▶ EXTRACTED ENTRIES:

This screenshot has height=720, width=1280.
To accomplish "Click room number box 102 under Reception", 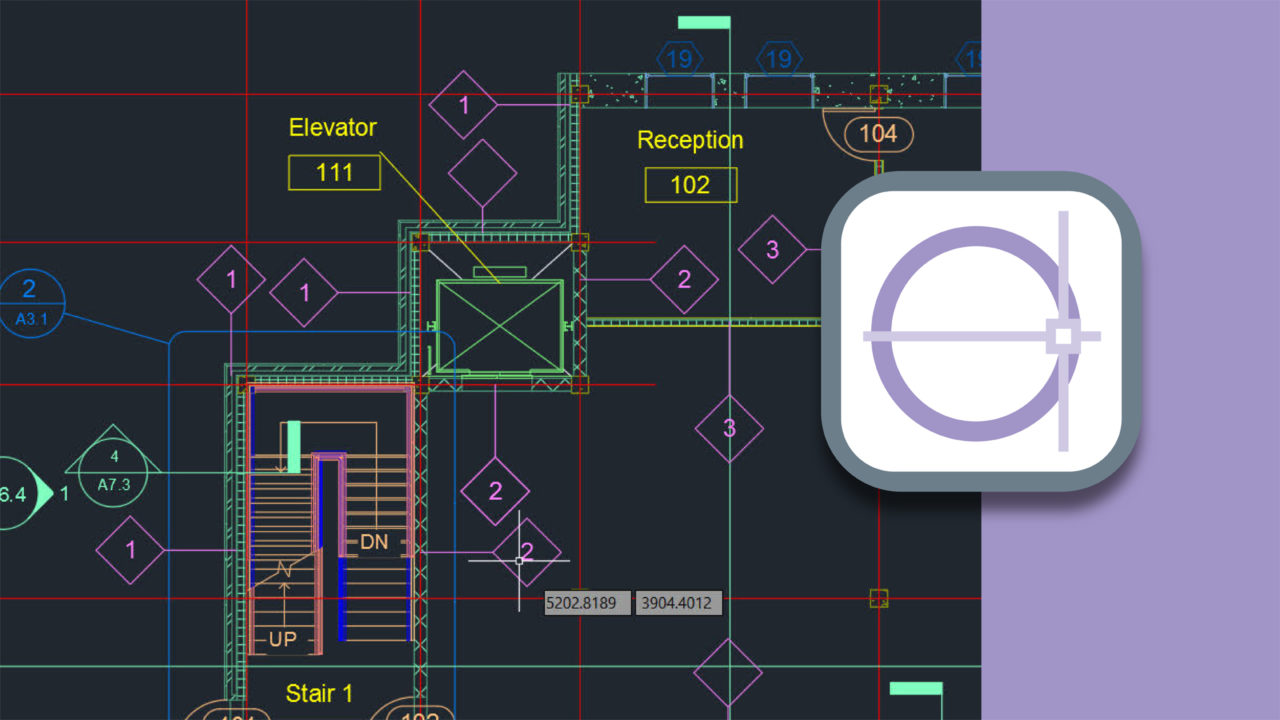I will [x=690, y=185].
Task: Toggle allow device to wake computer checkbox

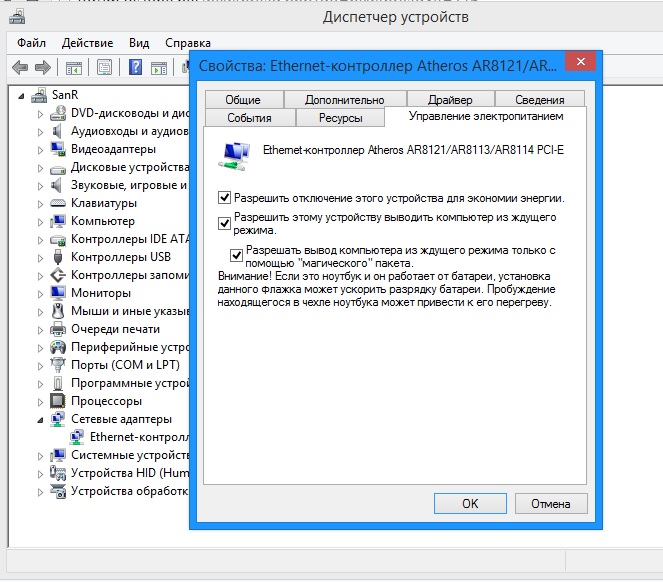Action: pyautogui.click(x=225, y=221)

* * *

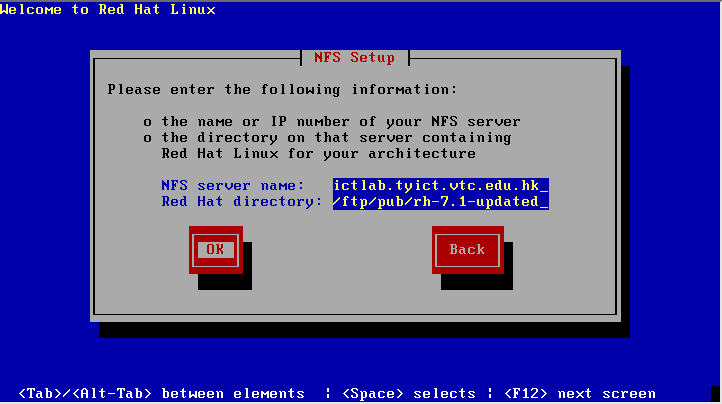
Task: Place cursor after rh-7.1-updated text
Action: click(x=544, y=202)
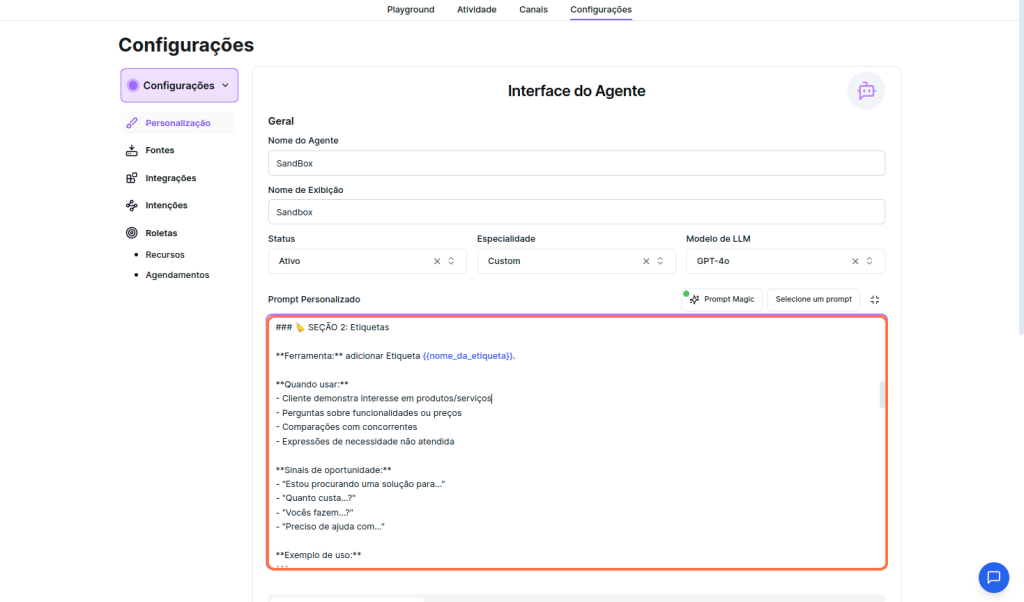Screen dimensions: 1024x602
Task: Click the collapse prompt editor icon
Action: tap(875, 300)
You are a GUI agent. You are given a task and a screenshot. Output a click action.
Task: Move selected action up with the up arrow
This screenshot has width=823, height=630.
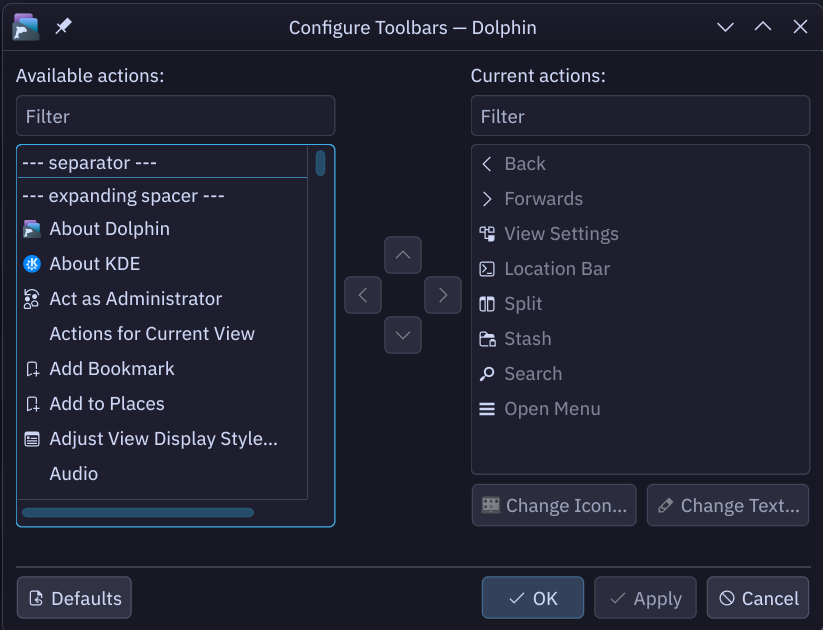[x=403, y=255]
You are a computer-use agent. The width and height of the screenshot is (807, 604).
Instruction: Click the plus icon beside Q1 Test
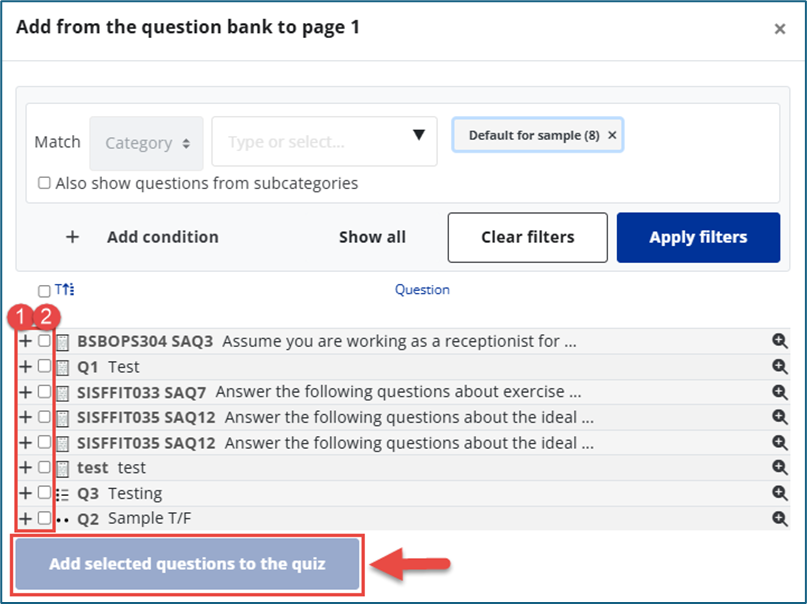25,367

...

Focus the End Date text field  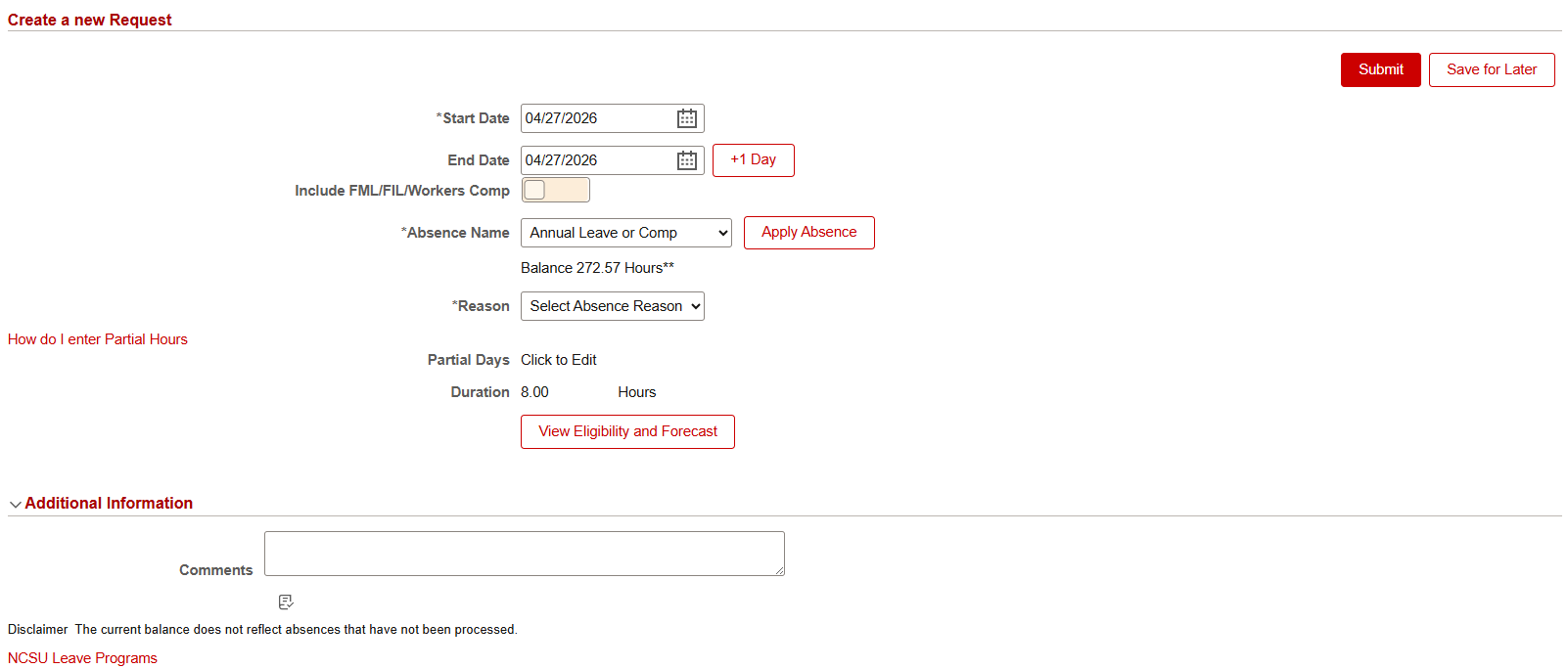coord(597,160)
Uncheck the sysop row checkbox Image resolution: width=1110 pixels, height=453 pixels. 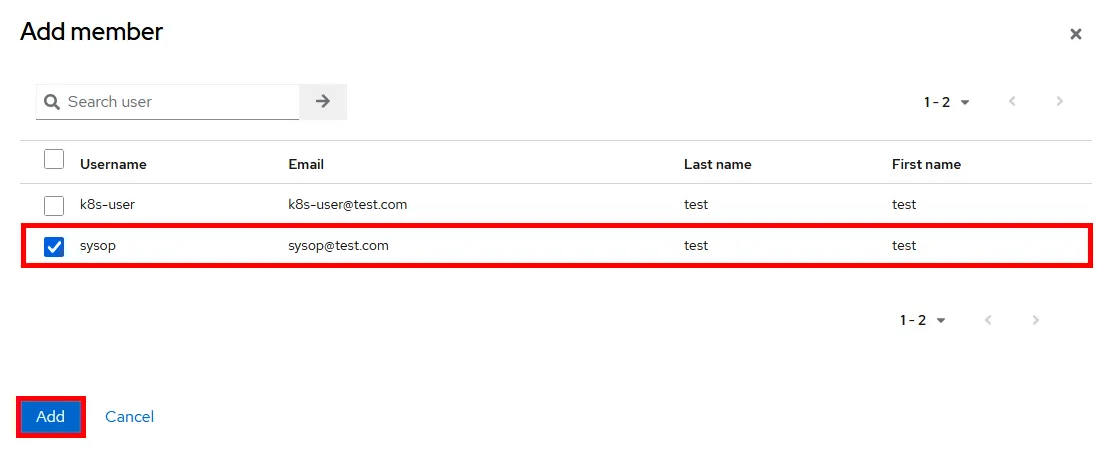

▶ WHAT YOU WILL DO: Report each line above containing the string "agent".

▶ TASK SOLUTION:
You are a GUI agent. You are given a task and a screenshot. Output a click action.
You are a computer-use agent. The width and height of the screenshot is (807, 604).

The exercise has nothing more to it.